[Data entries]
______________________________

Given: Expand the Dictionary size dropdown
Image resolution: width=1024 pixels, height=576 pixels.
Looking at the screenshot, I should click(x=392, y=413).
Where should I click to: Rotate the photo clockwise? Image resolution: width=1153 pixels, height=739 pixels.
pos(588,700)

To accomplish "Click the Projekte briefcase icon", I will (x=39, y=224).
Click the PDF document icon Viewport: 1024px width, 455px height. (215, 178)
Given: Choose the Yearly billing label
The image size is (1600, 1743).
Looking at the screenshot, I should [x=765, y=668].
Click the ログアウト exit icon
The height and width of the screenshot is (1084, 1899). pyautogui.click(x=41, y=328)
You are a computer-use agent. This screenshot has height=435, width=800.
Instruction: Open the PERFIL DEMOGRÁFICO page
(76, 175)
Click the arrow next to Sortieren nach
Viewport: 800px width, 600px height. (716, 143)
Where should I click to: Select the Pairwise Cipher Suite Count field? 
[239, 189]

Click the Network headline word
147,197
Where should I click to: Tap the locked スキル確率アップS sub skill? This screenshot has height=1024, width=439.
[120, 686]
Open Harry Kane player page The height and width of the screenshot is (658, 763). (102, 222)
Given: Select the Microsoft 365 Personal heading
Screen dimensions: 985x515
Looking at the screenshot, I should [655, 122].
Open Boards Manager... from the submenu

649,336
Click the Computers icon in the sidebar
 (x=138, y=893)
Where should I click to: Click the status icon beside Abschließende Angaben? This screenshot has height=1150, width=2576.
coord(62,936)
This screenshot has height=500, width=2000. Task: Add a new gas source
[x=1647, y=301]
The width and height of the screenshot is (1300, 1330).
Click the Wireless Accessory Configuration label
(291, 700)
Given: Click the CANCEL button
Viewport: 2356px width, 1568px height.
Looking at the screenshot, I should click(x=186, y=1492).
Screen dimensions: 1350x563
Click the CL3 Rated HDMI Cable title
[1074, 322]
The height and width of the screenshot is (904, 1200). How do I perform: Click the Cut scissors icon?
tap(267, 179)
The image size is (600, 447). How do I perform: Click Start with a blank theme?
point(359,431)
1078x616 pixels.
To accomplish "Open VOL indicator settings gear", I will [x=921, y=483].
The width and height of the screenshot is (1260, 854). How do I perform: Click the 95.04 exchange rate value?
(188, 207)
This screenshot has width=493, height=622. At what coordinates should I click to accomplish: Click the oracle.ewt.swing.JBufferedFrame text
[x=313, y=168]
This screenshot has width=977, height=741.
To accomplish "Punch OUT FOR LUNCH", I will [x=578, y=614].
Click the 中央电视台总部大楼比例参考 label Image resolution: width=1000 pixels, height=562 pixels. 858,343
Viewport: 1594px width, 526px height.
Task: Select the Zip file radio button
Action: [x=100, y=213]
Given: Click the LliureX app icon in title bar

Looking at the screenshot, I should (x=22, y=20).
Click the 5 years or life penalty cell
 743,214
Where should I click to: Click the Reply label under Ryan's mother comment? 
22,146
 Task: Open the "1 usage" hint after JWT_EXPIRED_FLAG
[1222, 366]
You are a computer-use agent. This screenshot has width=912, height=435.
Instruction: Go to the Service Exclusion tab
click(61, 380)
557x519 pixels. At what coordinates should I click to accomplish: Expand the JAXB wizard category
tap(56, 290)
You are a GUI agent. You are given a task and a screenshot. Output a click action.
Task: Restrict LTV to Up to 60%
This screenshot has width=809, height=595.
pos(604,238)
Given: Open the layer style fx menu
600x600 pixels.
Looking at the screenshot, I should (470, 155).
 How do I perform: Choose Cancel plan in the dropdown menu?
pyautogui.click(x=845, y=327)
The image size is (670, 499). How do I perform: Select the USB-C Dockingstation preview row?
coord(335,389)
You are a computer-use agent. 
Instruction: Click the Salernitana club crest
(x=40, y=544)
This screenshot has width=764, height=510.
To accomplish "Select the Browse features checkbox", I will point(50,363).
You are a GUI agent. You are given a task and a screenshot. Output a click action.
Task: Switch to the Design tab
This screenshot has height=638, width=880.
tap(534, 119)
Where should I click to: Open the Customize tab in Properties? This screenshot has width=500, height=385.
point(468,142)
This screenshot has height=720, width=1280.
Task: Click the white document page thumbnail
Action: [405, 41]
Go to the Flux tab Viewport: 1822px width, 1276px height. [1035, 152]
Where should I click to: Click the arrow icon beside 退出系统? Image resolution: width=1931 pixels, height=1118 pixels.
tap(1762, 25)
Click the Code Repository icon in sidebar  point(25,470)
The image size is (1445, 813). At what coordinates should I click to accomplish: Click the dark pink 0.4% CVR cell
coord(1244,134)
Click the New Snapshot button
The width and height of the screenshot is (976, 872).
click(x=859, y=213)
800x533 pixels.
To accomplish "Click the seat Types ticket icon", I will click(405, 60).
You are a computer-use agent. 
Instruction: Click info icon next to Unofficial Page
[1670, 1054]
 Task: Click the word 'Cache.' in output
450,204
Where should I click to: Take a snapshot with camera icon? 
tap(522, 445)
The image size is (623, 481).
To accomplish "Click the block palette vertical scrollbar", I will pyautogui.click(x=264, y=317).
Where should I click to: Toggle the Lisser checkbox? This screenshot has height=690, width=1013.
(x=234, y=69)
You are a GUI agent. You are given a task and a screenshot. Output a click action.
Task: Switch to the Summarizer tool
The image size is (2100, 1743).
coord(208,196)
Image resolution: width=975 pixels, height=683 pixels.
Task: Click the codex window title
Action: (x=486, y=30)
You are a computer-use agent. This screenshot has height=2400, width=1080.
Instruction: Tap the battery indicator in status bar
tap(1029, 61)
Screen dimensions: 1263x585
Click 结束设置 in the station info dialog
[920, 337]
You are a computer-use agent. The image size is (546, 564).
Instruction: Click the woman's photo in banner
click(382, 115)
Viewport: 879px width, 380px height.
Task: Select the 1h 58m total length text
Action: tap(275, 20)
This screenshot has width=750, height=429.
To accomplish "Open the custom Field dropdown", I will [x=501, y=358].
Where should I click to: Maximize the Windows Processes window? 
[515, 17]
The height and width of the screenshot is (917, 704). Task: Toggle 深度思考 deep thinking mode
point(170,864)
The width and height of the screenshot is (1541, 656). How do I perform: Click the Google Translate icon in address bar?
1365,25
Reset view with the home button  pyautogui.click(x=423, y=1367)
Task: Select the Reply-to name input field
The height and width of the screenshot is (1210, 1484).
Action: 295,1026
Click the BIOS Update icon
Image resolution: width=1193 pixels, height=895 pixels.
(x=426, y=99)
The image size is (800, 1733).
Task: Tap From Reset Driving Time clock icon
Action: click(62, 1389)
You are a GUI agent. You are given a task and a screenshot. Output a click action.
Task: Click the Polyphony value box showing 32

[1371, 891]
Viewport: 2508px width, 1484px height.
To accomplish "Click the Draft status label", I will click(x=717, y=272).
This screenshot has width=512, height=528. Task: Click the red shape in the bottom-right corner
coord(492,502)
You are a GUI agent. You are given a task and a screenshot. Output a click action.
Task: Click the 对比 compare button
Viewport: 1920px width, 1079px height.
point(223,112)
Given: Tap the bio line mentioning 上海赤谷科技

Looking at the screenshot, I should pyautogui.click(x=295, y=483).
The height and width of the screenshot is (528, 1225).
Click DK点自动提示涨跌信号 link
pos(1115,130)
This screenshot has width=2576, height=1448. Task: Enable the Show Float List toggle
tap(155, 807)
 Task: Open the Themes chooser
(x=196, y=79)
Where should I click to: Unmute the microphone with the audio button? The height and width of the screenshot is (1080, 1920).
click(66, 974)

______________________________

▶ _Short problem_:
Present the data above as a numbered list, leaving out any blank lines.

▶ _The result_:
1. Given: Expand the Dictionary size dropdown
2. Image resolution: width=1024 pixels, height=576 pixels.
3. Looking at the screenshot, I should click(x=392, y=413).
4. Where should I click to: Rotate the photo clockwise? Image resolution: width=1153 pixels, height=739 pixels.
5. pos(588,700)
6. To accomplish "Click the Projekte briefcase icon", I will (x=39, y=224).
7. Click the PDF document icon Viewport: 1024px width, 455px height. (215, 178)
8. Given: Choose the Yearly billing label
9. The image size is (1600, 1743).
10. Looking at the screenshot, I should [x=765, y=668].
11. Click the ログアウト exit icon
12. The height and width of the screenshot is (1084, 1899). pyautogui.click(x=41, y=328)
13. You are a computer-use agent. This screenshot has height=435, width=800.
14. Instruction: Open the PERFIL DEMOGRÁFICO page
15. (76, 175)
16. Click the arrow next to Sortieren nach
17. Viewport: 800px width, 600px height. (716, 143)
18. Where should I click to: Select the Pairwise Cipher Suite Count field? 
19. [239, 189]
20. Click the Network headline word
21. 147,197
22. Where should I click to: Tap the locked スキル確率アップS sub skill? This screenshot has height=1024, width=439.
23. [120, 686]
24. Open Harry Kane player page The height and width of the screenshot is (658, 763). (102, 222)
25. Given: Select the Microsoft 365 Personal heading
26. Screen dimensions: 985x515
27. Looking at the screenshot, I should [655, 122].
28. Open Boards Manager... from the submenu
29. 649,336
30. Click the Computers icon in the sidebar
31.  (x=138, y=893)
32. Where should I click to: Click the status icon beside Abschließende Angaben? This screenshot has height=1150, width=2576.
33. coord(62,936)
34. This screenshot has height=500, width=2000. Task: Add a new gas source
35. [x=1647, y=301]
36. The width and height of the screenshot is (1300, 1330).
37. Click the Wireless Accessory Configuration label
38. (291, 700)
39. Given: Click the CANCEL button
40. Viewport: 2356px width, 1568px height.
41. Looking at the screenshot, I should click(x=186, y=1492).
42. Screen dimensions: 1350x563
43. Click the CL3 Rated HDMI Cable title
44. [1074, 322]
45. The height and width of the screenshot is (904, 1200). How do I perform: Click the Cut scissors icon?
46. tap(267, 179)
47. The image size is (600, 447). How do I perform: Click Start with a blank theme?
48. point(359,431)
49. 1078x616 pixels.
50. To accomplish "Open VOL indicator settings gear", I will [x=921, y=483].
51. The width and height of the screenshot is (1260, 854). How do I perform: Click the 95.04 exchange rate value?
52. (188, 207)
53. This screenshot has width=493, height=622. At what coordinates should I click to accomplish: Click the oracle.ewt.swing.JBufferedFrame text
54. [x=313, y=168]
55. This screenshot has width=977, height=741.
56. To accomplish "Punch OUT FOR LUNCH", I will [x=578, y=614].
57. Click the 中央电视台总部大楼比例参考 label Image resolution: width=1000 pixels, height=562 pixels. 858,343
58. Viewport: 1594px width, 526px height.
59. Task: Select the Zip file radio button
60. Action: [x=100, y=213]
61. Given: Click the LliureX app icon in title bar
62. Looking at the screenshot, I should (x=22, y=20).
63. Click the 5 years or life penalty cell
64.  743,214
65. Where should I click to: Click the Reply label under Ryan's mother comment? 
66. 22,146
67.  Task: Open the "1 usage" hint after JWT_EXPIRED_FLAG
68. [1222, 366]
69. You are a computer-use agent. This screenshot has width=912, height=435.
70. Instruction: Go to the Service Exclusion tab
71. click(61, 380)
72. 557x519 pixels. At what coordinates should I click to accomplish: Expand the JAXB wizard category
73. tap(56, 290)
74. You are a GUI agent. You are given a task and a screenshot. Output a click action.
75. Task: Restrict LTV to Up to 60%
76. This screenshot has width=809, height=595.
77. pos(604,238)
78. Given: Open the layer style fx menu
79. 600x600 pixels.
80. Looking at the screenshot, I should (470, 155).
81.  How do I perform: Choose Cancel plan in the dropdown menu?
82. pyautogui.click(x=845, y=327)
83. The image size is (670, 499). How do I perform: Select the USB-C Dockingstation preview row?
84. coord(335,389)
85. You are a computer-use agent. 
86. Instruction: Click the Salernitana club crest
87. (x=40, y=544)
88. This screenshot has width=764, height=510.
89. To accomplish "Select the Browse features checkbox", I will point(50,363).
90. You are a GUI agent. You are given a task and a screenshot. Output a click action.
91. Task: Switch to the Design tab
92. This screenshot has height=638, width=880.
93. tap(534, 119)
94. Where should I click to: Open the Customize tab in Properties? This screenshot has width=500, height=385.
95. point(468,142)
96. This screenshot has height=720, width=1280.
97. Task: Click the white document page thumbnail
98. Action: [405, 41]
99. Go to the Flux tab Viewport: 1822px width, 1276px height. [1035, 152]
100. Where should I click to: Click the arrow icon beside 退出系统? Image resolution: width=1931 pixels, height=1118 pixels.
101. tap(1762, 25)
102. Click the Code Repository icon in sidebar  point(25,470)
103. The image size is (1445, 813). At what coordinates should I click to accomplish: Click the dark pink 0.4% CVR cell
104. coord(1244,134)
105. Click the New Snapshot button
106. The width and height of the screenshot is (976, 872).
107. click(x=859, y=213)
108. 800x533 pixels.
109. To accomplish "Click the seat Types ticket icon", I will click(405, 60).
110. You are a computer-use agent. 
111. Instruction: Click info icon next to Unofficial Page
112. [1670, 1054]
113.  Task: Click the word 'Cache.' in output
114. 450,204
115. Where should I click to: Take a snapshot with camera icon? 
116. tap(522, 445)
117. The image size is (623, 481).
118. To accomplish "Click the block palette vertical scrollbar", I will pyautogui.click(x=264, y=317).
119. Where should I click to: Toggle the Lisser checkbox? This screenshot has height=690, width=1013.
120. (x=234, y=69)
121. You are a GUI agent. You are given a task and a screenshot. Output a click action.
122. Task: Switch to the Summarizer tool
123. The image size is (2100, 1743).
124. coord(208,196)
125. Image resolution: width=975 pixels, height=683 pixels.
126. Task: Click the codex window title
127. Action: (x=486, y=30)
128. You are a computer-use agent. This screenshot has height=2400, width=1080.
129. Instruction: Tap the battery indicator in status bar
130. tap(1029, 61)
131. Screen dimensions: 1263x585
132. Click 结束设置 in the station info dialog
133. [920, 337]
134. You are a computer-use agent. The image size is (546, 564).
135. Instruction: Click the woman's photo in banner
136. click(382, 115)
137. Viewport: 879px width, 380px height.
138. Task: Select the 1h 58m total length text
139. Action: tap(275, 20)
140. This screenshot has width=750, height=429.
141. To accomplish "Open the custom Field dropdown", I will [x=501, y=358].
142. Where should I click to: Maximize the Windows Processes window? 
143. [515, 17]
144. The height and width of the screenshot is (917, 704). Task: Toggle 深度思考 deep thinking mode
145. point(170,864)
146. The width and height of the screenshot is (1541, 656). How do I perform: Click the Google Translate icon in address bar?
147. 1365,25
148. Reset view with the home button  pyautogui.click(x=423, y=1367)
149. Task: Select the Reply-to name input field
150. The height and width of the screenshot is (1210, 1484).
151. Action: 295,1026
152. Click the BIOS Update icon
153. Image resolution: width=1193 pixels, height=895 pixels.
154. (x=426, y=99)
155. The image size is (800, 1733).
156. Task: Tap From Reset Driving Time clock icon
157. Action: click(62, 1389)
158. You are a GUI agent. You are given a task and a screenshot. Output a click action.
159. Task: Click the Polyphony value box showing 32
160. [1371, 891]
161. Viewport: 2508px width, 1484px height.
162. To accomplish "Click the Draft status label", I will click(x=717, y=272).
163. This screenshot has width=512, height=528. Task: Click the red shape in the bottom-right corner
164. coord(492,502)
165. You are a GUI agent. You are given a task and a screenshot. Output a click action.
166. Task: Click the 对比 compare button
167. Viewport: 1920px width, 1079px height.
168. point(223,112)
169. Given: Tap the bio line mentioning 上海赤谷科技
170. Looking at the screenshot, I should pyautogui.click(x=295, y=483).
171. The height and width of the screenshot is (528, 1225).
172. Click DK点自动提示涨跌信号 link
173. pos(1115,130)
174. This screenshot has width=2576, height=1448. Task: Enable the Show Float List toggle
175. tap(155, 807)
176.  Task: Open the Themes chooser
177. (x=196, y=79)
178. Where should I click to: Unmute the microphone with the audio button? The height and width of the screenshot is (1080, 1920).
179. click(66, 974)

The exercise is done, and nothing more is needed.